Organisations that pay attention to stakeholders’ management are likely to experience high levels of sustainability compared to organisation that do not have a good relational approach to other stakeholders (Donaldson & Preston 1995).
Although stakeholders’ management is imperative in the sustainability of the organisation, there are stakeholders’ conflicts that may be detrimental to the organisation. For instance, in an organisation the shareholders may demand high return on their investments.
This may make the management to increase the profit margins by increasing the prices of the products and services. This may be detrimental to the sustainability of the organisation as the customers may react negatively by boycotting the products or using competitor’s products resulting into reduced profits and minimising the future sustainability of the corporation (Ford 1980).
Therefore, stakeholders’ management may not always lead to the sustainability of the organisation. Its aim should be to realise the concerns and interests of the stakeholders and balance them (Dwyer 2007).
Developing stakeholders’ relationships is not always easy and may involve development of communication mechanisms that will incorporate all the stakeholders.
It is also important to inform the stakeholders on what is happening in the organisation as this creates sense of ownership among the stakeholders and makes them to act in the best interest of the company.
Establishing departments in an organisation to deal with issues of stakeholders is also imperative in establishing a good rapport.

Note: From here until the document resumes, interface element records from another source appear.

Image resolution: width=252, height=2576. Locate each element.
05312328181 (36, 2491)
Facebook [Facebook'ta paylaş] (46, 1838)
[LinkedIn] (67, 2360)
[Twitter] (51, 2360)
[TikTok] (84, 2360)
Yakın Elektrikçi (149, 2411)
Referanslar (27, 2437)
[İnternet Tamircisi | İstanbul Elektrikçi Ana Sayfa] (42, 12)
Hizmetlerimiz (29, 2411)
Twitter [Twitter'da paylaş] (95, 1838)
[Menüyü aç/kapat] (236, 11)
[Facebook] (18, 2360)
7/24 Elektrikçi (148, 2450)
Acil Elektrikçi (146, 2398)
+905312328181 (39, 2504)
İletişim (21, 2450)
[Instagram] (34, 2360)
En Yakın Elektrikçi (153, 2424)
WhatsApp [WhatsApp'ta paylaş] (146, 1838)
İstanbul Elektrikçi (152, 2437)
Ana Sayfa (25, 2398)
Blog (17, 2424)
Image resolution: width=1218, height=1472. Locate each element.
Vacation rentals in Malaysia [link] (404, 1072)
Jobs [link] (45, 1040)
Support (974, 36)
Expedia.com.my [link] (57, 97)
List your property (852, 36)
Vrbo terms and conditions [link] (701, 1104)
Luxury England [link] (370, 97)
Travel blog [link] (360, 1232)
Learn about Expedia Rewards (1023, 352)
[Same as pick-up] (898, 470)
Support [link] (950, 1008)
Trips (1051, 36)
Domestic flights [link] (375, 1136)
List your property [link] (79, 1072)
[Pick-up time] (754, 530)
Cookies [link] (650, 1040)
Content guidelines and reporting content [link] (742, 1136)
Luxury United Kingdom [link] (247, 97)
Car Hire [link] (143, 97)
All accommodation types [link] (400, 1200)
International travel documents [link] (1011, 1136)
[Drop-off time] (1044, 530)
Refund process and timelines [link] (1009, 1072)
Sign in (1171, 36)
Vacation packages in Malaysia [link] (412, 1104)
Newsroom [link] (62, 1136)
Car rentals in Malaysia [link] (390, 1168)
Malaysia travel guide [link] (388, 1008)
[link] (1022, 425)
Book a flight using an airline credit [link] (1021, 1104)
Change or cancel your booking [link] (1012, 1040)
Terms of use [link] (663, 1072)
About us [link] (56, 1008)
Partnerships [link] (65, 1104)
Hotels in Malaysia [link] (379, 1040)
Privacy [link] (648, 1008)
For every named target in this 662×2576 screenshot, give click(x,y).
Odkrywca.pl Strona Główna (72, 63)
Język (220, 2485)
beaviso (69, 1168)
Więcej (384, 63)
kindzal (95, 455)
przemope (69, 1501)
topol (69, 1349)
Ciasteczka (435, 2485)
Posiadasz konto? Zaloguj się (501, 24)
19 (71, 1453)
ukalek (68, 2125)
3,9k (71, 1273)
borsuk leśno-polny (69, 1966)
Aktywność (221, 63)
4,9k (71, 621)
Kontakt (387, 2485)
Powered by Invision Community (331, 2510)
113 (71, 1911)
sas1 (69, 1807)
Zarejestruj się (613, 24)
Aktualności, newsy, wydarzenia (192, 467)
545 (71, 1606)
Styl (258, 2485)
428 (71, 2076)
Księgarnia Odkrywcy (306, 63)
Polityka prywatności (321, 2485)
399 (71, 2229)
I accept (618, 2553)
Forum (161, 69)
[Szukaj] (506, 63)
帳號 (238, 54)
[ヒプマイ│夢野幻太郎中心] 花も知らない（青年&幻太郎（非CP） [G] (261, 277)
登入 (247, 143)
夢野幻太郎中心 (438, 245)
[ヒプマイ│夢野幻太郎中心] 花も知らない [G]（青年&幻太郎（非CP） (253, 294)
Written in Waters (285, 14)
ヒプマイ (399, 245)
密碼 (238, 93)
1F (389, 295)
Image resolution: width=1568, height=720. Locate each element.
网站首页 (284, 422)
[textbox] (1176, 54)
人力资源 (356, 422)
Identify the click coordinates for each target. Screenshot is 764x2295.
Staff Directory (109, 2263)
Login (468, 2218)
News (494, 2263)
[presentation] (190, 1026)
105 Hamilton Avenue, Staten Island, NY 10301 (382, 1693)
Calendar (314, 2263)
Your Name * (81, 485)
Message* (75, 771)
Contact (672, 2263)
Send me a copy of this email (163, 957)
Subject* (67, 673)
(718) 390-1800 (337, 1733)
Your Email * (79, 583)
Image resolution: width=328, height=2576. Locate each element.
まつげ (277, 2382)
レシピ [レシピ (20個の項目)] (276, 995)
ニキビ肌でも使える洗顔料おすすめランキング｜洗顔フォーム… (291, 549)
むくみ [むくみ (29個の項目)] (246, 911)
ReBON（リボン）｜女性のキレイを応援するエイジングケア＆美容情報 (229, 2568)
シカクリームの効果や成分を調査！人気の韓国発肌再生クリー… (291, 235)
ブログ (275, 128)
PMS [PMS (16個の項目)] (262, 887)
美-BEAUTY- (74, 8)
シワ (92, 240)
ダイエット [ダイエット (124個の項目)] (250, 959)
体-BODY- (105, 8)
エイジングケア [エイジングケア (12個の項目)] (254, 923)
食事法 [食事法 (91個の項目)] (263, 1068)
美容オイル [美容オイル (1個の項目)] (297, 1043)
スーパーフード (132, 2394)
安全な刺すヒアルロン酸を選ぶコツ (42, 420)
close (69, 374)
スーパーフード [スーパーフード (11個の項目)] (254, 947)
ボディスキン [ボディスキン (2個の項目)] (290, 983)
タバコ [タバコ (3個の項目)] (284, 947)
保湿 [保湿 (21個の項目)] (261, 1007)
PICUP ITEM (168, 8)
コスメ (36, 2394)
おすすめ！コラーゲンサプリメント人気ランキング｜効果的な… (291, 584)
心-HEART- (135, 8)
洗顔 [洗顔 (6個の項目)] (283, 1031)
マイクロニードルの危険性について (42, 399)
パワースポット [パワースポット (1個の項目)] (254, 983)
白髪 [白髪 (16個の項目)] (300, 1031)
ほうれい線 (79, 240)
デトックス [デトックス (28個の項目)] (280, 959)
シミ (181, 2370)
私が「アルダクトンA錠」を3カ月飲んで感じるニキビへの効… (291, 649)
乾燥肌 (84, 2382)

The stakeholders’ management is key and imperative in the development of the company’s long-term sustainability (Porter 1980).
The aim of stakeholders’ management is to create cohesion among different stakeholders who play important role in the sustainability of the organisation. This is critical to the development of organisational objectives.
It enables the corporation to balance different concerns and interest, which if ignored could affect the company negatively. Therefore, it is justifiable to conclude that stakeholders’ management is important to the sustainability of corporations.
Clarkson, M 1995, ‘A stakeholder framework for analyzing and evaluating corporate social performance’, Academy of Management Review, vol. 2, pp.65-91.
Donaldson, T & Preston, L 1995, ‘The stakeholder theory of the modern corporation: concepts, evidence and implications’, Academy of Management Review, vol.2, pp.5-10.
Dwyer, R 2007, ‘Developing buyer-seller relationships’, Journal of Marketing, vol. 5, p.11-27.
Evans, J 1994, ‘The relationship marketing process: a conceptualization and application’, Industrial Marketing Management, vol. 3, pp.438-452.
Evans, W & Freeman, R 1988, A stakeholder theory of the modern corporation: Kantian capitalism, Prentice Hall, New Jersey.
Ford, D 1980, ‘The development of buyer-seller relationships in industrial markets’, European Journal of Marketing, vol. 4, pp.339-353.
Freeman, R 1984, Strategic management: a stakeholder approach, Basic Books, New York.
Han, S 2004, ‘Buyer-supplier relationships today’, Industrial Marketing Management, vol. 2, pp.331-338.
Jensen, M 1976, ‘Theory of the firm: managerial behaviour, agency costs, and ownership structure’, Journal of Financial Economics, vol. 3, pp.305-360.
Morgan, R 2004, ‘The commitment trust theory of relationship marketing’, Journal of Marketing, vol. 8, pp.20-38.
Porter, M 1980, Competitive strategy, Free Press, New York.
Puffery, J 1981, Power in organizations, Pitman Publishing, Massachusetts.